** Data extract follows **

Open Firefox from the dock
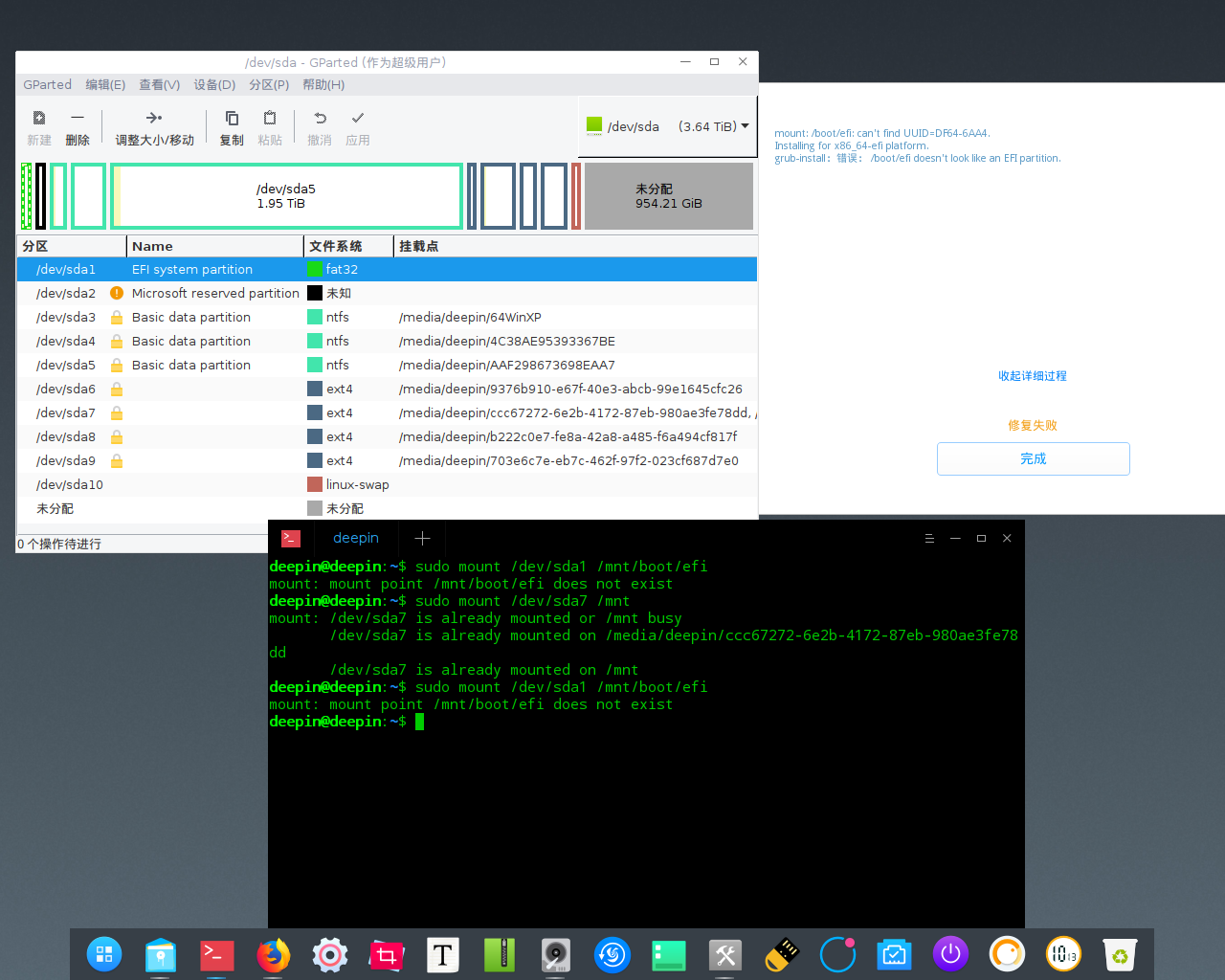 [x=274, y=954]
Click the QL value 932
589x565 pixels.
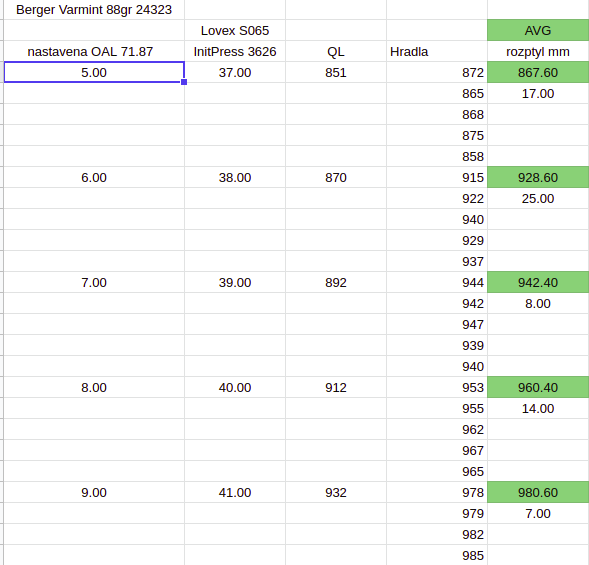coord(336,492)
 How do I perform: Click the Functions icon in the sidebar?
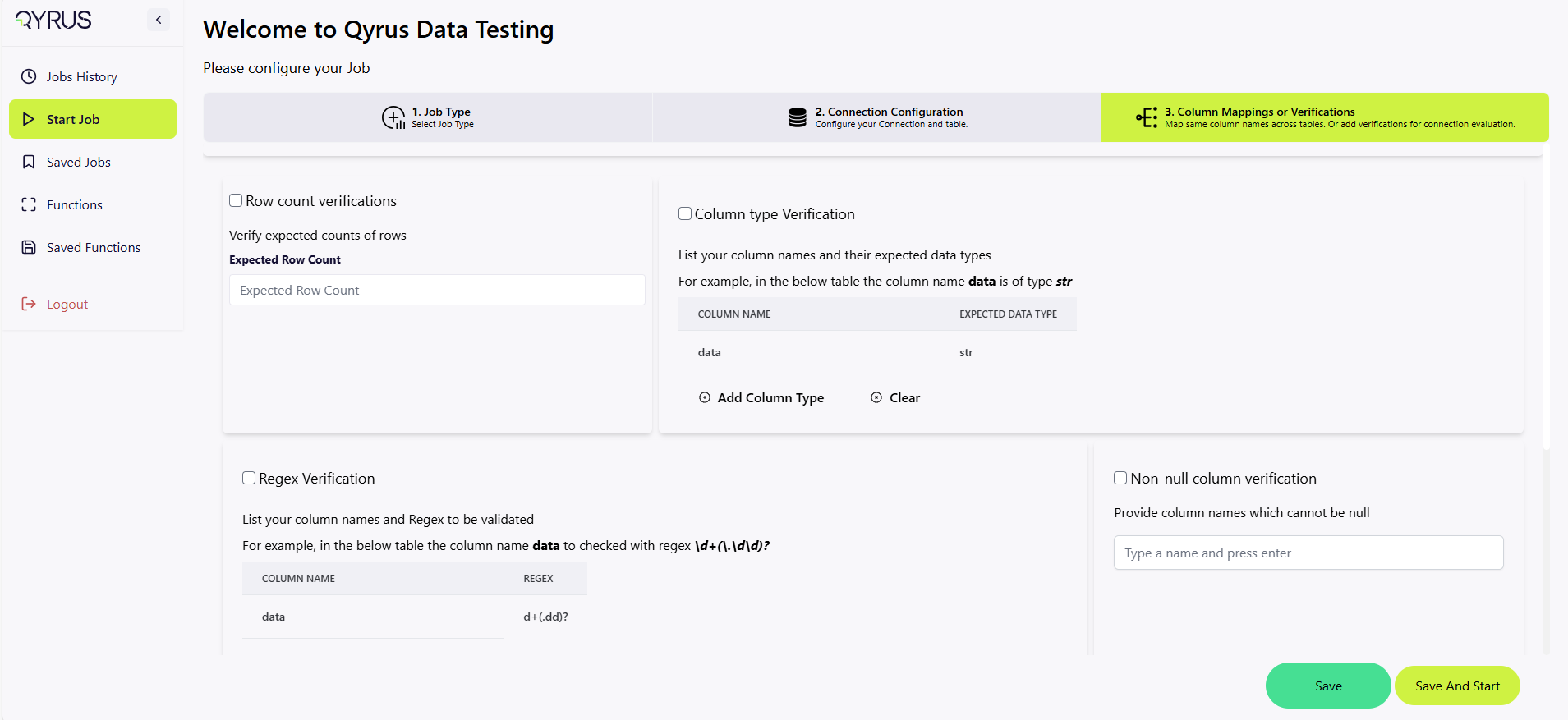[x=29, y=204]
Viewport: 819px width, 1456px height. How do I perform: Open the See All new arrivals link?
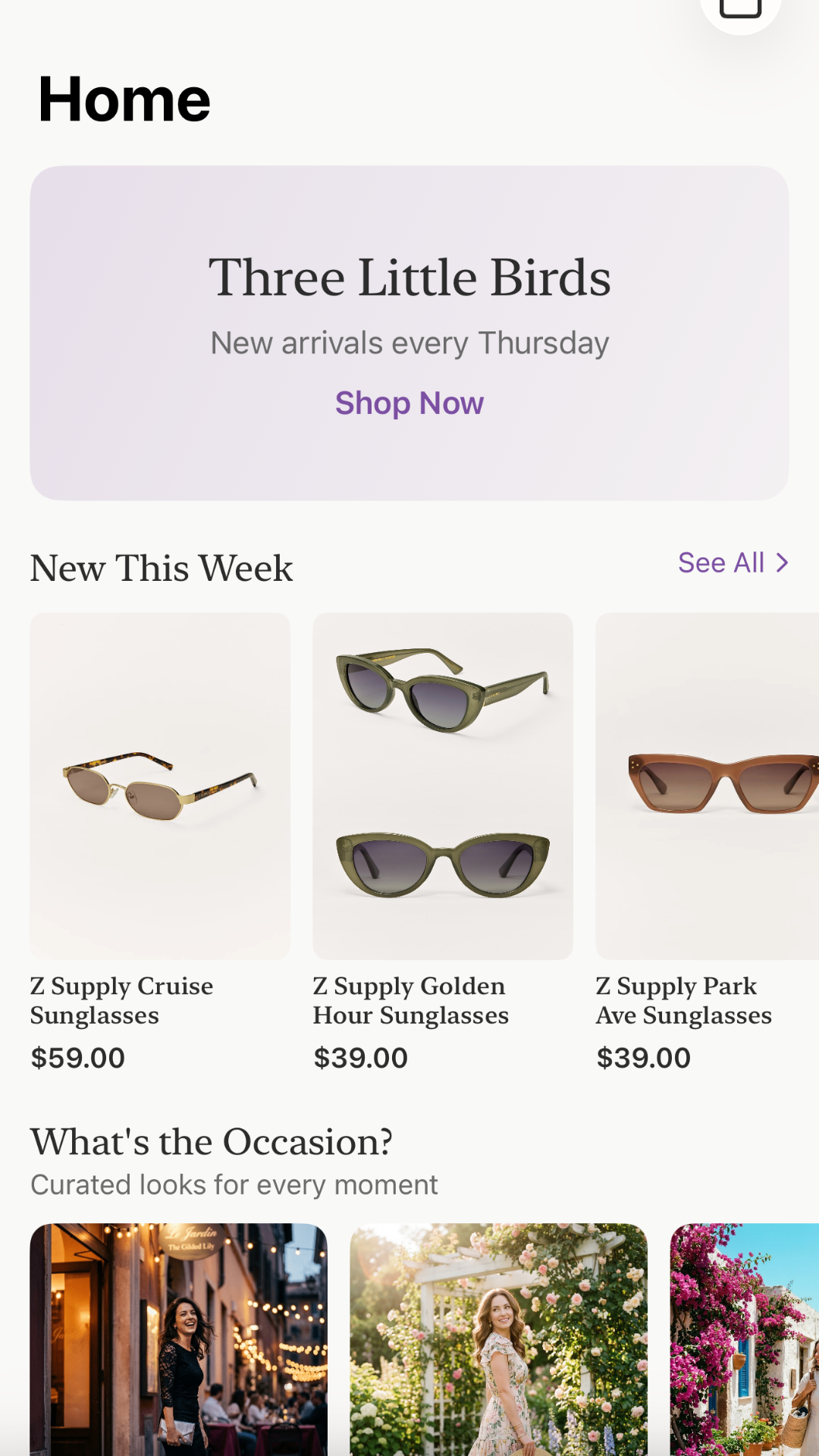[721, 563]
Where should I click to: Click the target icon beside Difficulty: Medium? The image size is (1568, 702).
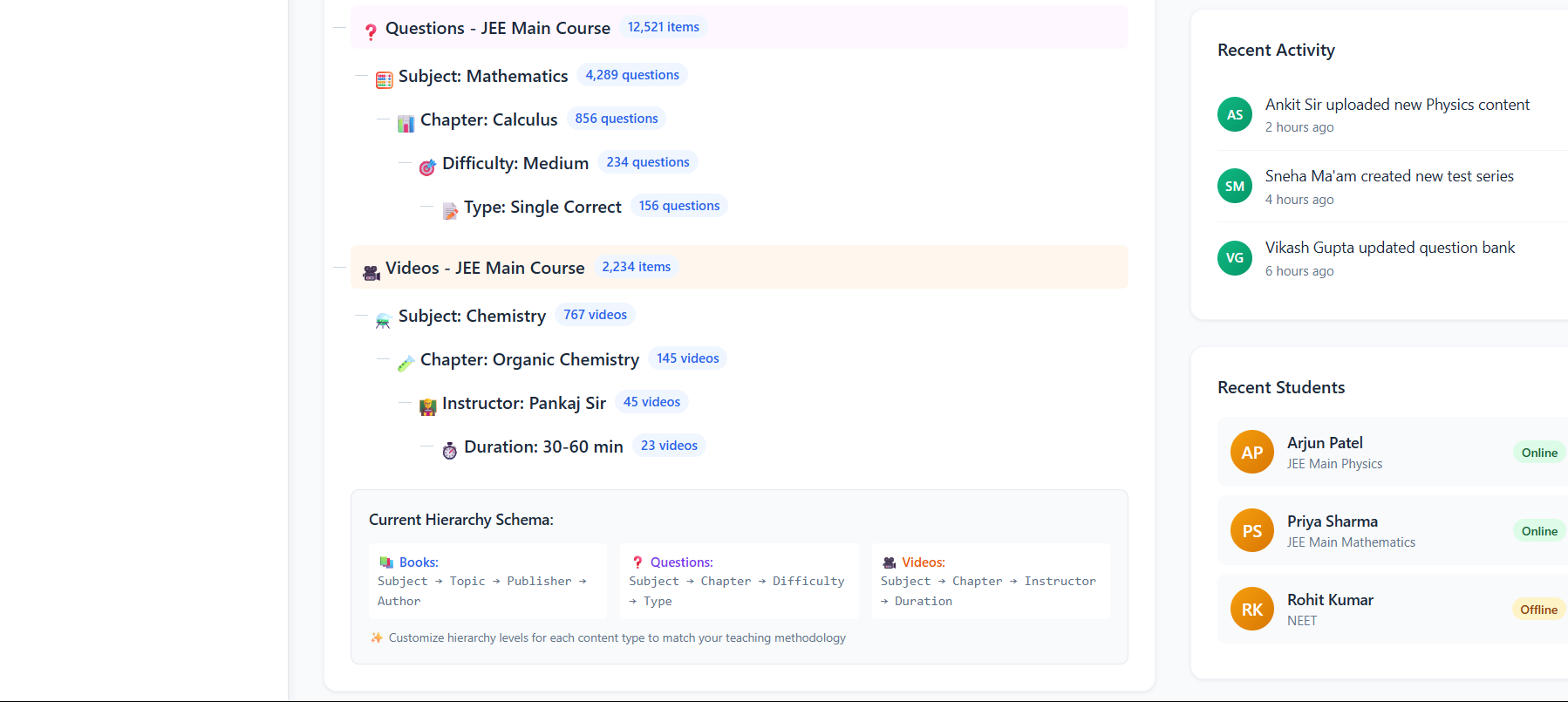pos(427,167)
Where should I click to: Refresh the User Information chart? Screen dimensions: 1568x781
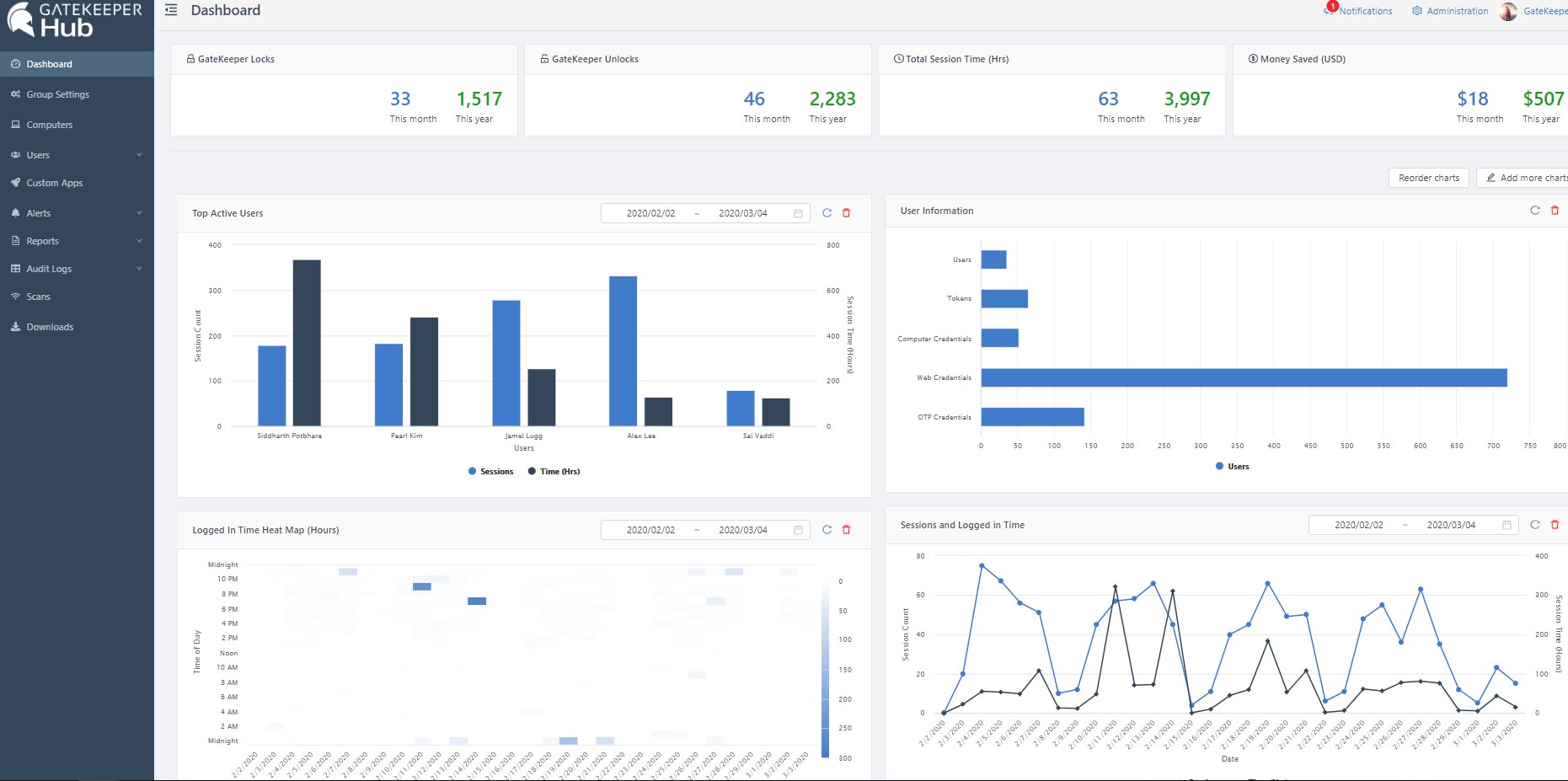tap(1534, 211)
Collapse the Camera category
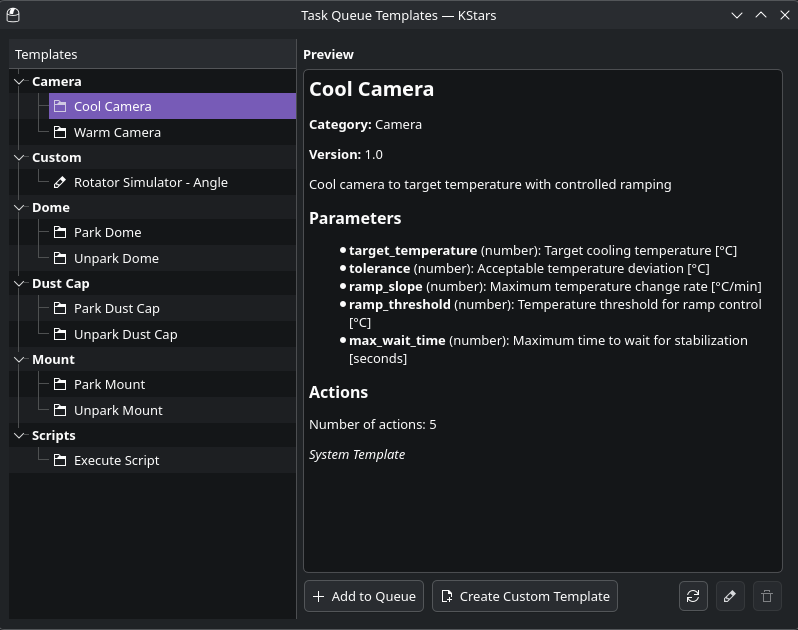Screen dimensions: 798x630 click(19, 81)
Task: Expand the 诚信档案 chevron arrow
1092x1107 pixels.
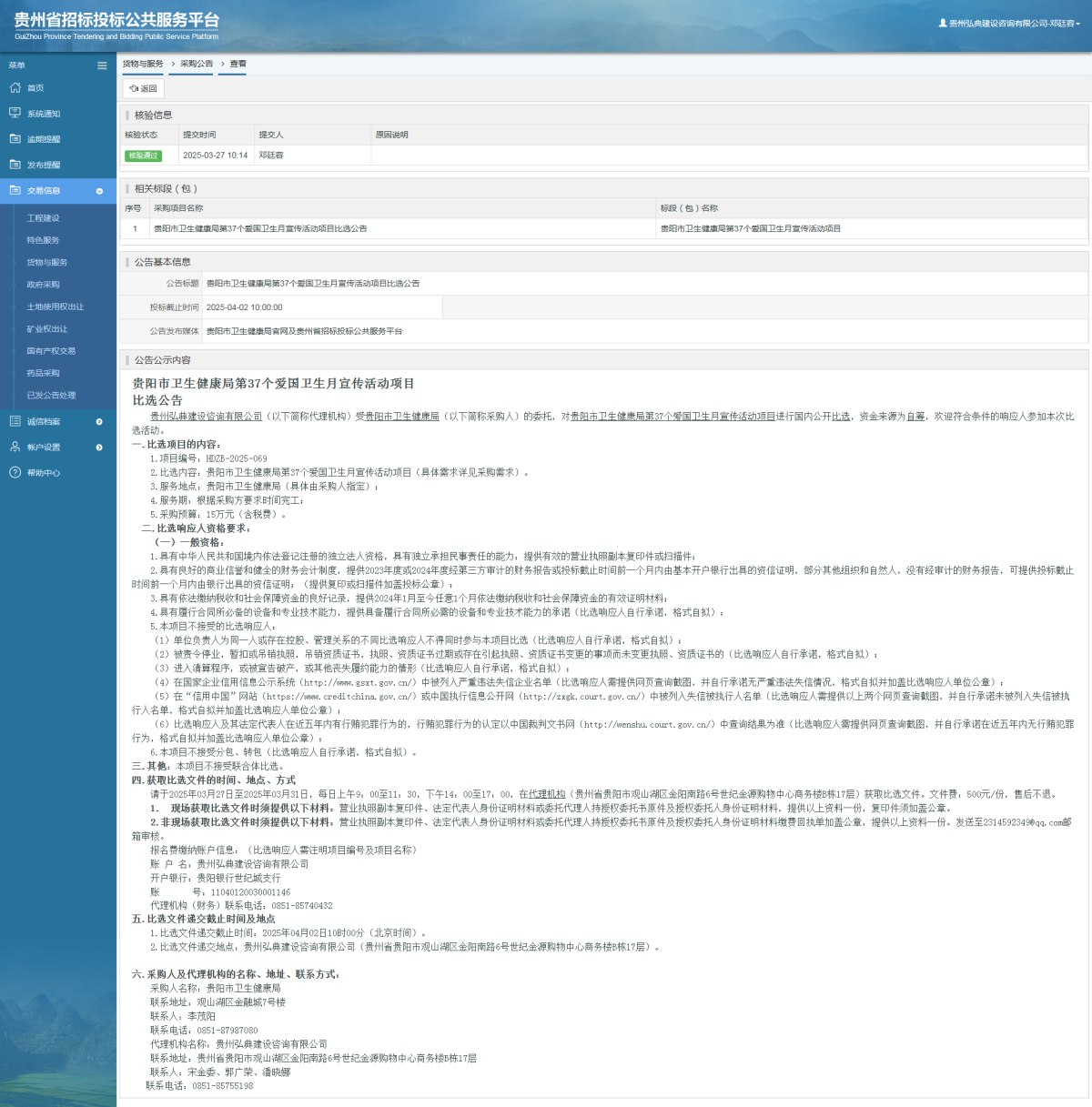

** End of Data extract **

# Work required
Skip every picture and transcribe the data above exactly.

# Answer to the problem
Open Firefox from the dock
 [x=274, y=954]
Click the QL value 932
589x565 pixels.
coord(336,492)
 How do I perform: Click the Functions icon in the sidebar?
[x=29, y=204]
Viewport: 819px width, 1456px height. How do I perform: Open the See All new arrivals link?
[721, 563]
Where should I click to: Click the target icon beside Difficulty: Medium? The image size is (1568, 702).
pos(427,167)
Where should I click to: Refresh the User Information chart? Screen dimensions: 1568x781
tap(1534, 211)
Collapse the Camera category
Screen dimensions: 798x630 click(19, 81)
Task: Expand the 诚信档案 chevron arrow
1092x1107 pixels.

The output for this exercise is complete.